[EXERCISE DETAILS]: List, from the lines below, each one with "agent" in it.
**** DATA LISTING ****
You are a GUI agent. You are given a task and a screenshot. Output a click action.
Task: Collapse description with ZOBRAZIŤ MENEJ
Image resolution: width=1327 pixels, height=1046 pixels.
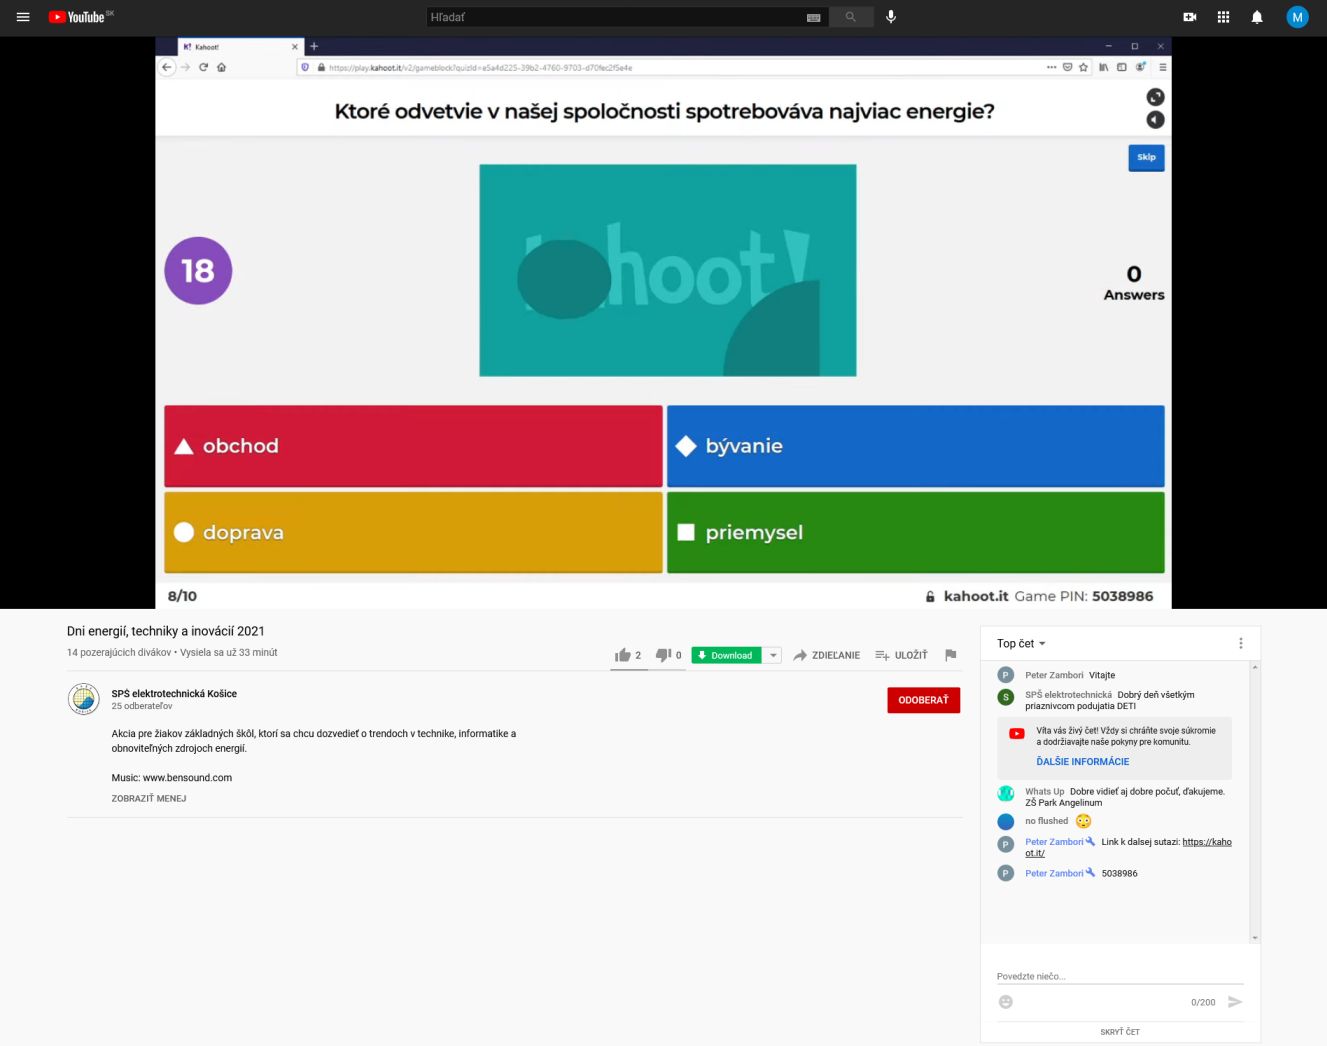tap(149, 799)
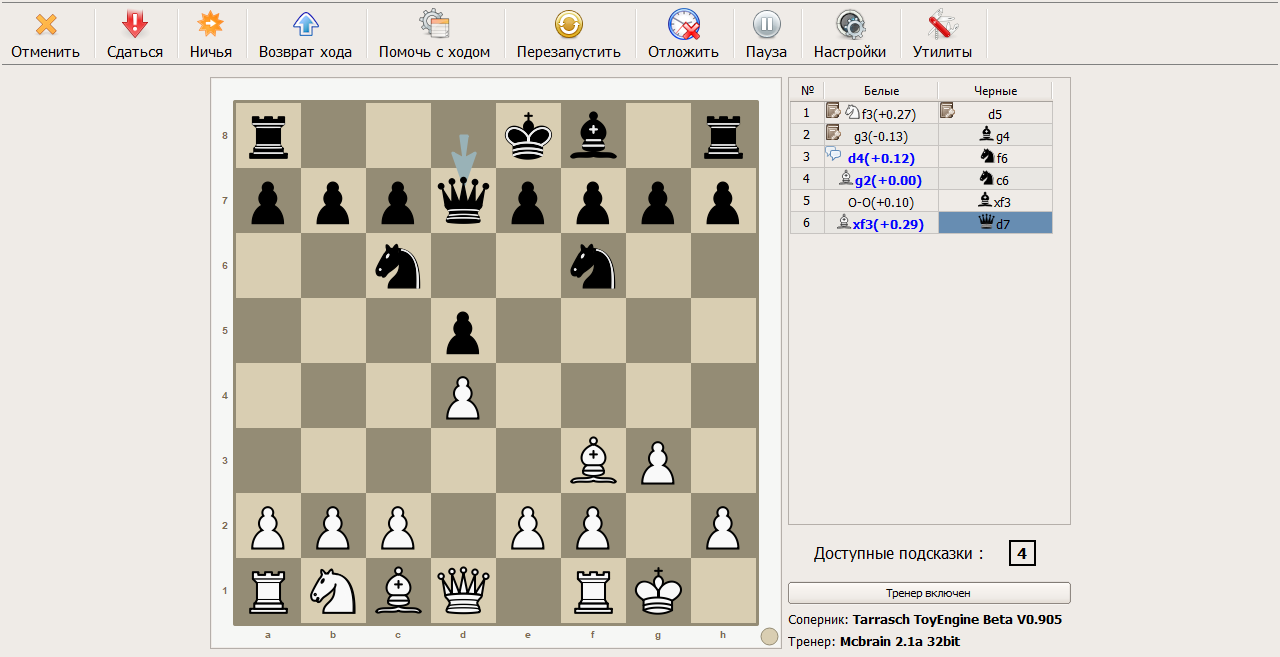This screenshot has height=657, width=1280.
Task: Open Настройки settings
Action: (x=849, y=25)
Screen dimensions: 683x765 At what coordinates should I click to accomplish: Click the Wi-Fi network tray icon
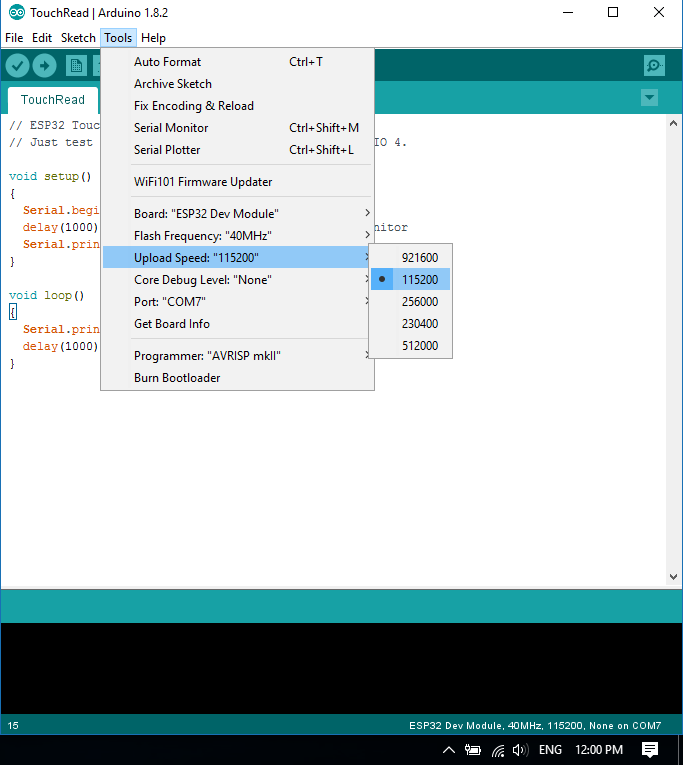pyautogui.click(x=498, y=750)
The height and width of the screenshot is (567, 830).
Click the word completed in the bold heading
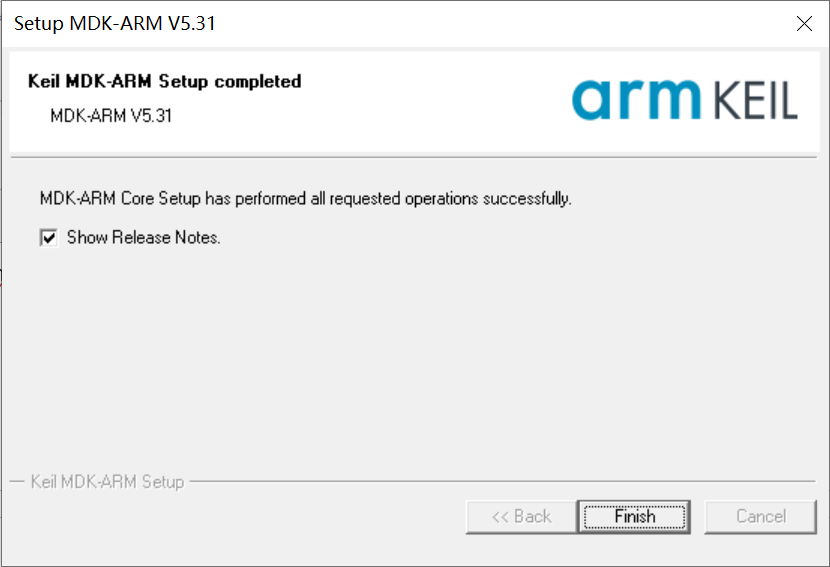click(258, 82)
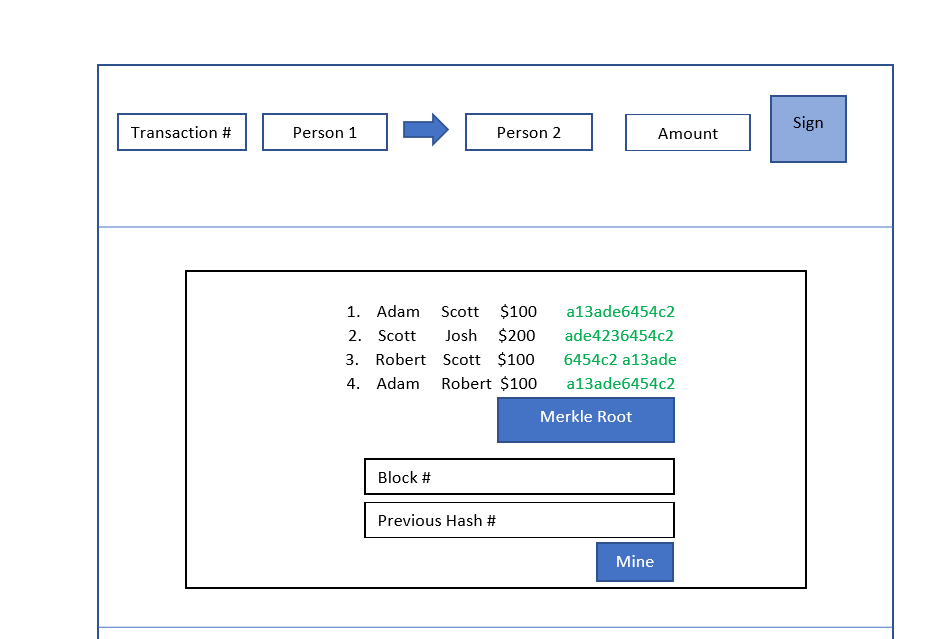Click the Merkle Root button
Screen dimensions: 951x639
click(x=585, y=419)
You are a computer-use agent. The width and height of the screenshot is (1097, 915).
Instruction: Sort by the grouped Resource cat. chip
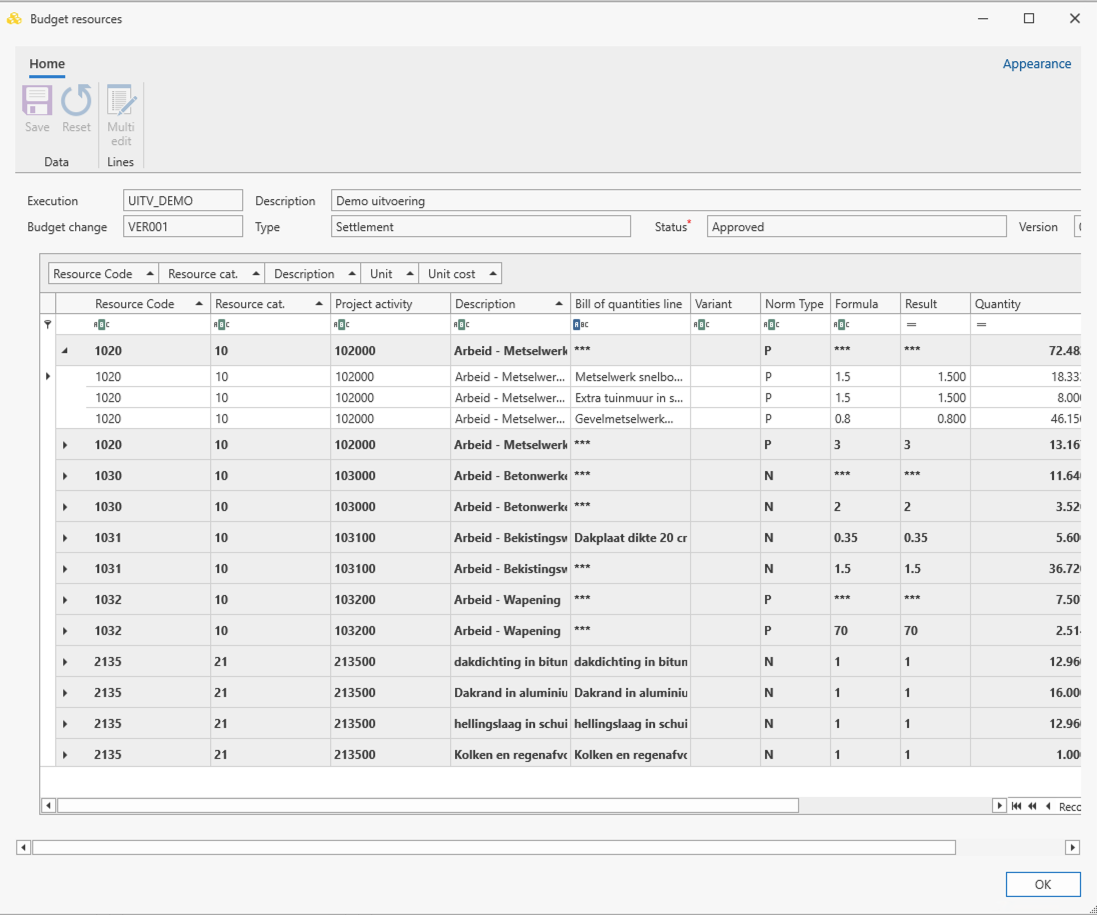point(211,274)
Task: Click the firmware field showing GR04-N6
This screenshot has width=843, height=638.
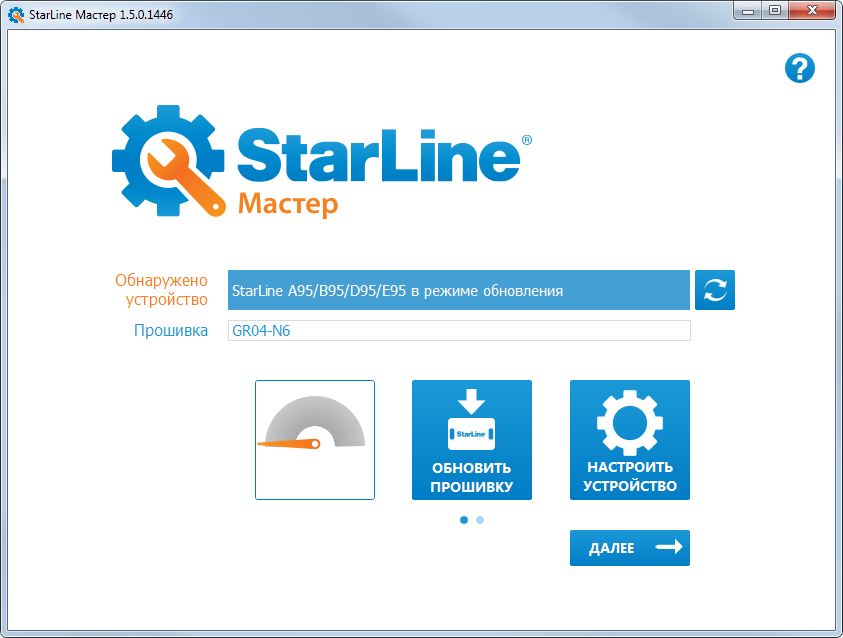Action: coord(458,331)
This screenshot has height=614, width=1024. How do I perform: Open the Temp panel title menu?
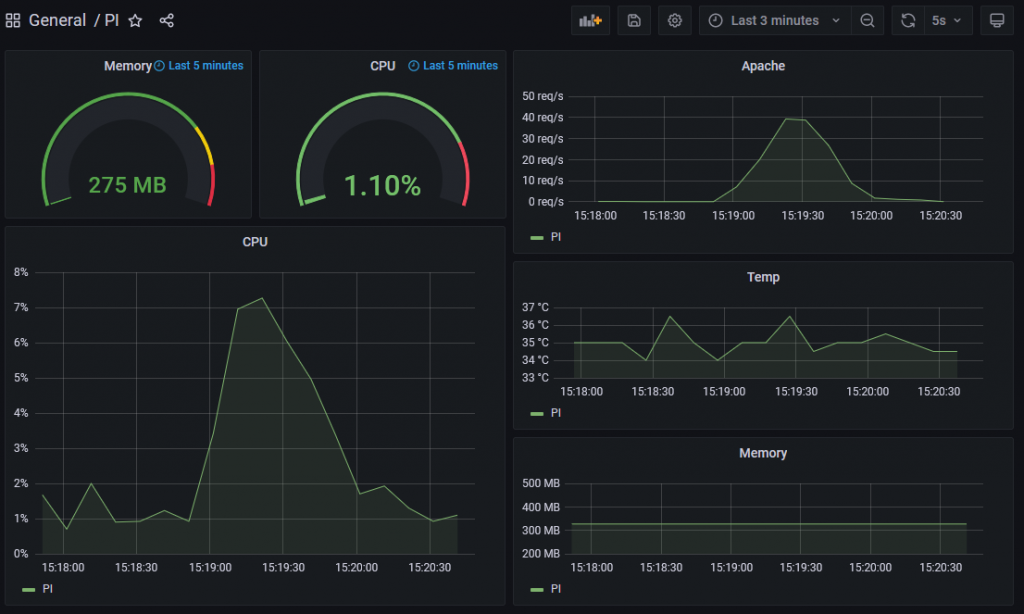(763, 277)
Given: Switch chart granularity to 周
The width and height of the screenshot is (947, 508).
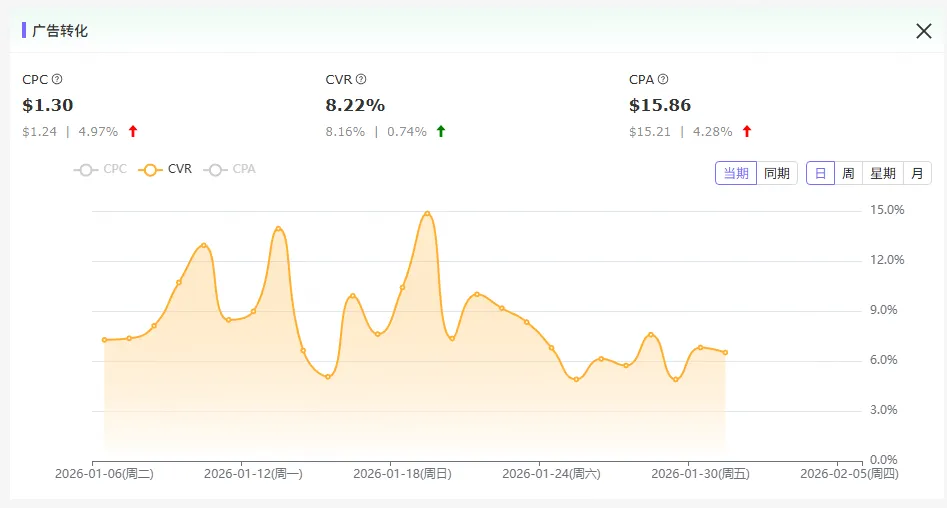Looking at the screenshot, I should click(x=848, y=173).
****
[SOLUTION TO THIS EXERCISE]:
You are a GUI agent. You are given a task and a screenshot. Output a click action.
You are a computer-use agent. The width and height of the screenshot is (1097, 915).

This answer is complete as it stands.